The Apostle Peter and the Apostle Paul holding the church in unity … an early 18th century icon in the Museum of Christian Art in Iraklion, Crete (Photograph: Patrick Comerford)
5, Saint Peter:
Saint Paul does not give his own name to any of his letters, but seven people give their names to a total of seven of the letters or epistles in the New Testament: Timothy (I and II Timohty), Titus, Philemon, James, Peter (I and II Peter), John (I, II and III John), and Jude.
The attribution of the authorship of the two letters of Peter (I and II Peter) to the Apostle Peter has been challenged by many commentators and critics in recent years.
I Peter is addressed, with a Trinitarian invocation, to the ‘exiles of the Dispersion’ scattered throughout ‘Pontus, Galatia, Cappadocia, Asia, and Bithynia,’ five Roman provinces in Asia Minor (see I Peter 1: 1).
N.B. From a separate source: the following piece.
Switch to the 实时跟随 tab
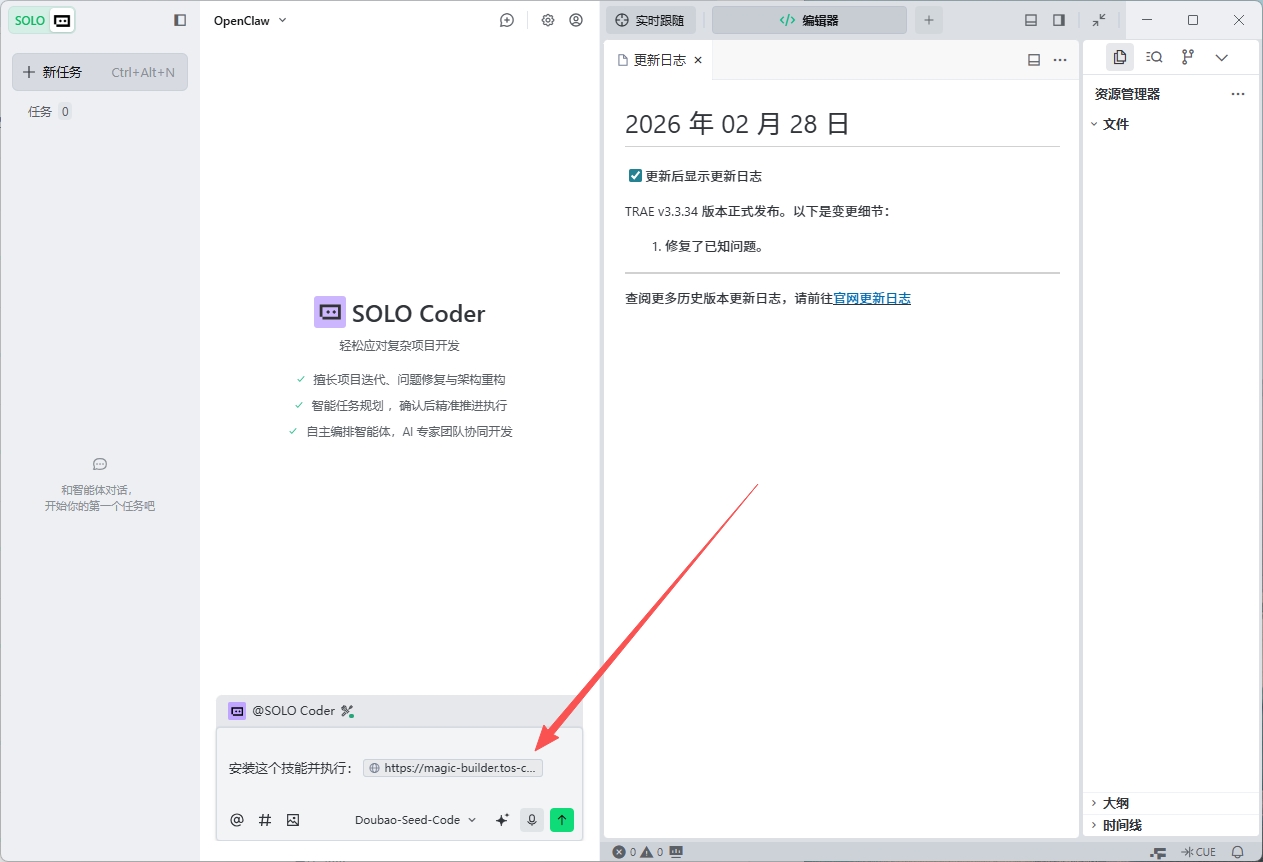Image resolution: width=1263 pixels, height=862 pixels. tap(651, 20)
The author of I Peter presents himself as Saint Peter the Apostle, and the epistle was traditionally said to have been written while he was either Bishop of Rome or Bishop of Antioch. However, these titles are not used in the epistle.
The author describes himself as ἀπόστολος (apostolos, apostle; I Peter 1: 1) and as συμπρεσβύτερος (sympresbyteros, fellow priest; see I Peter 5: 1), a title that appears a little later in the development of early ecclesiology.
Saint Peter lived his early life in Bethsaida, which was granted city status under Philip the Tetrarch. Philip was a Helleniser or advocate of Greek culture, and Bethsaida probably had a large Greek speaking population.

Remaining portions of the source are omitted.